Start of Block

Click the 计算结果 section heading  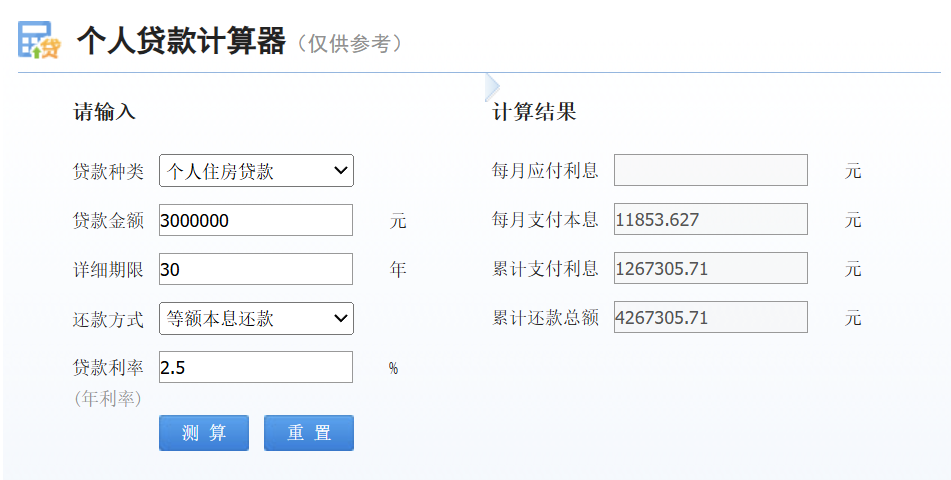[534, 112]
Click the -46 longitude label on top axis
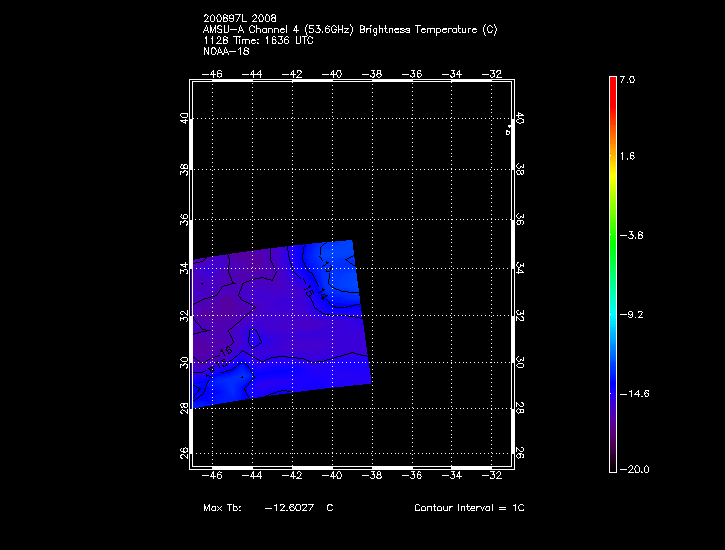725x550 pixels. (213, 73)
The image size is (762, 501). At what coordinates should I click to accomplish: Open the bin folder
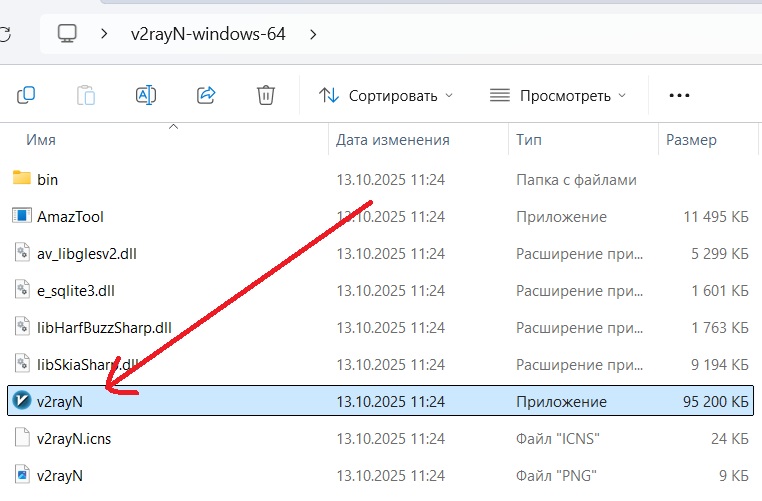tap(47, 179)
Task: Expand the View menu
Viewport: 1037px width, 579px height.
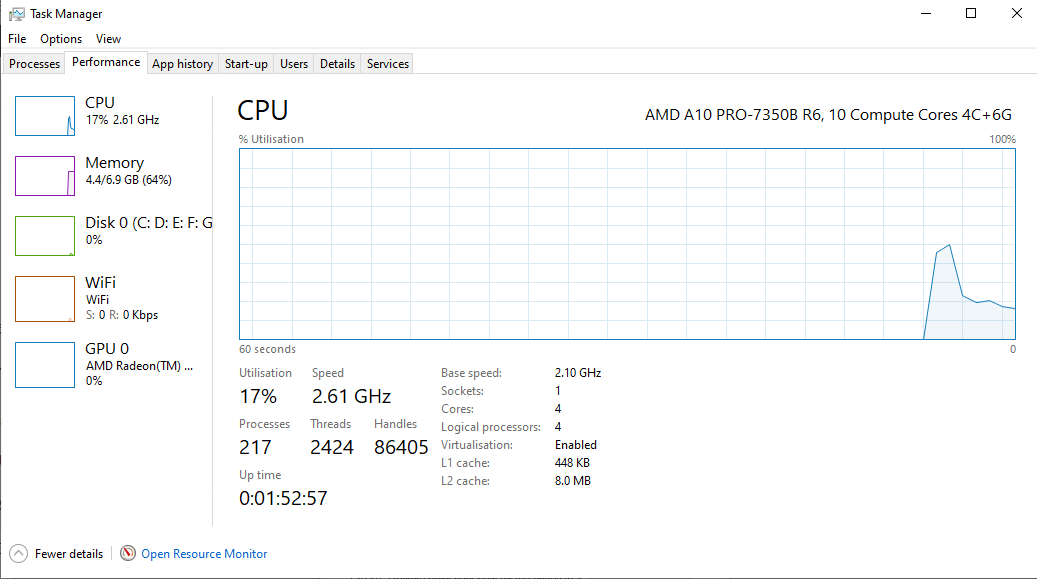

End of Block

Exercise brief - Return verbatim every line from the one holding "Task: Expand the View menu" to the end of the records above. Do not copy the pictures.

Final answer -
Task: Expand the View menu
Viewport: 1037px width, 579px height.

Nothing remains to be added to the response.